Une affaire de réquisitions est aussi évoquée :
les Allemands exigeaient une voiture et deux tonneaux d'eau
potable ;
on leur fournit une auto sans batterie et de l'eau trouble, si
bien que le maire de Saint-Lambert est menacé. Une dénonciation
calomnieuse pourrait aussi être à l'origine de la
répression : un journalier agricole renvoyé
aurait accusé son ancien patron d'avoir étranglé
un cycliste allemand ( enquête de Jean Sorel ).
Egalement, Gilbert Edson,
déjà évoqué, ancien détenu
de Fontevraud, libéré pour passer au service de
la Felgendarmerie, a été vu à plusieurs
reprises dans le quartier ( selon des témoignages
recueillis par le Courrier de l'Ouest du 24 octobre
1945 ).
Cependant, dans le jugement qui condamne ce dernier à 10
ans de travaux forcés, la dénonciation des otages
n'est pas citée ( la Nouvelle République
du 6 juin 1946 ). Nous ne disposons pas de documents locaux qui
permettraient d'aboutir à des explications certaines...
Les familles des victimes
avaient entrepris des recherches pour savoir si les disparus n'étaient
pas déportés en Allemagne. Le 9 mars 1945, des militaires
évoluant sur le terrain du Breil remarquent des restes
humains sortant d'une fosse découverte par suite de la
décrue du fleuve. Le spectacle est atroce ; il faut
au préalable appeler les pompiers pour assécher
les lieux. Des prisonniers de guerre allemands détenus
à l'Ecole de cavalerie sont contraints de dégager
les corps. Une cérémonie grandiose est organisée
en l'honneur des otages, facilement identifiés : messe
en la chapelle de l'hospice présidée par Monseigneur
Costes, cortège funèbre de plus de 10 000 personnes,
emmené par les maires de Saumur et de Saint-Lambert-des-Levées.

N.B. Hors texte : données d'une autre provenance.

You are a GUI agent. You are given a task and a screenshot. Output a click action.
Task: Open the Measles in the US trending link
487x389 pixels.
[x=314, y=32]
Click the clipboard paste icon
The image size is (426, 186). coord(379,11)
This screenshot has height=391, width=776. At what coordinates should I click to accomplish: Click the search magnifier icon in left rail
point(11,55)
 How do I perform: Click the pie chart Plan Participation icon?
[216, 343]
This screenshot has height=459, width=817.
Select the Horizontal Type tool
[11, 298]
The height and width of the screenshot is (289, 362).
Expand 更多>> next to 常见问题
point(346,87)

Un monument est élevé à proximité
de la cité Saint-Jacques et une stèle à l'emplacement
de la fosse commune. L'avenue des Fusillés rappelle ces
souvenirs.
Par delà cette mémoire, aucune enquête
juridique n'a été diligentée pour rechercher
les responsables de ce crime de guerre. Le droit allemand déclare
ces crimes imprescriptibles ; c'est ainsi qu'un procureur
enquête sur le massacre de Maillé. Peut-être
trouverait-on des explications dans des archives militaires allemandes
qui nous sont inaccessibles.
2) Nouvelles mesures de répression
Les diktats du Kampfkommandant pleuvent sans arrêt. Tous les restaurants de la ville sont fermés, sauf quatre. Le maire doit annoncer que tout attroupement sera sévèrement réprimé ; les derniers habitants sortent le moins possible et en rasant les murs. Ils découvrent avec plaisir que l'escadron Bernard a fait une incursion nocturne dans la ville et a apposé des affiches prévenant de ses futures réquisitions.

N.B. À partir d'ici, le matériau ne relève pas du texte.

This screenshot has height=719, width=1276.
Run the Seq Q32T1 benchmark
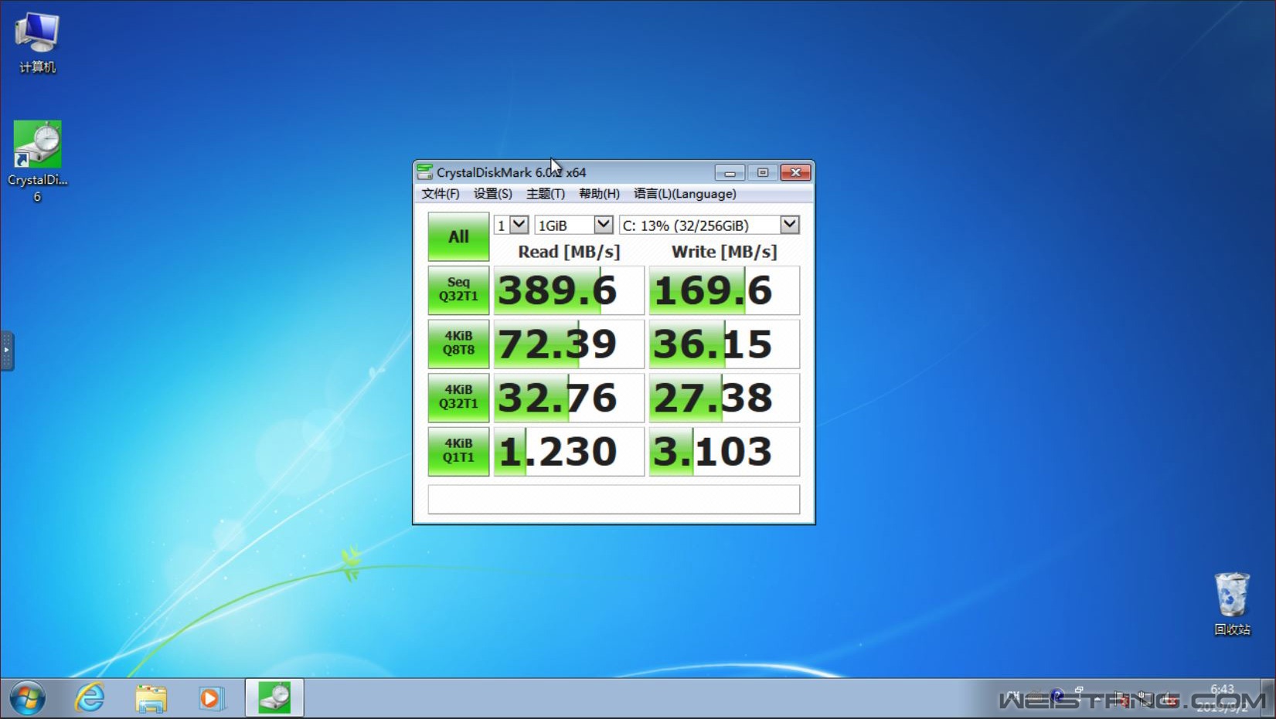(458, 290)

3) Le 16 ème bombardement de Saumur
Le major Eckert place
ses derniers canons en arrière du Petit Puy ; ils
opèrent des tirs d'intimidation sur la Ronde et décampent
aussitôt après avoir été repérés.
Les Alliés ripostent le 24 août par un raid de huit
avions Hurricane portant les couleurs canadiennes ; ils arrivent
trop tard pour détruire les pièces d'artillerie ;
apercevant les huit réservoirs enterrés du service
des Eaux, les pilotes les prennent pour des casemates et les pilonnent,
si bien que deux réservoirs sont défoncés
et qu'il faut réduire la distribution d'eau.
Les avions alliés ont une totale maîtrise du
ciel : le 26 août, ils lâchent des tracts en
allemand sur Saint-Hilaire-Saint-Florent ; l'un d'eux, tombé
rue Théophile Vaugouin, est apporté à la
sous-préfecture ( A.D.M.L., 97 W 25 ).
Il explique aux fantassins allemands qu'ils sont sacrifiés,
qu'ils n'ont plus qu'à brandir un drapeau blanc et qu'ils
seront bien traités comme prisonniers de guerre.
Les dernières troupes
allemandes n'ont plus guère de moyens ; leurs canons
sont évacués en premier ; ils manquent de véhicules,
au point de réquisitionner la voiture cellulaire de Fontevraud
et un fourgon des Pompes funèbres. Ils s'emparent dans
les rues des dernières bicyclettes disponibles et le gros
des troupes part en vélo.
Franchement ridicule, leur retraite n'est cependant pas
une déroute, comme l'affirment quelques mémorialistes
décrivant des Allemands traqués par les maquisards.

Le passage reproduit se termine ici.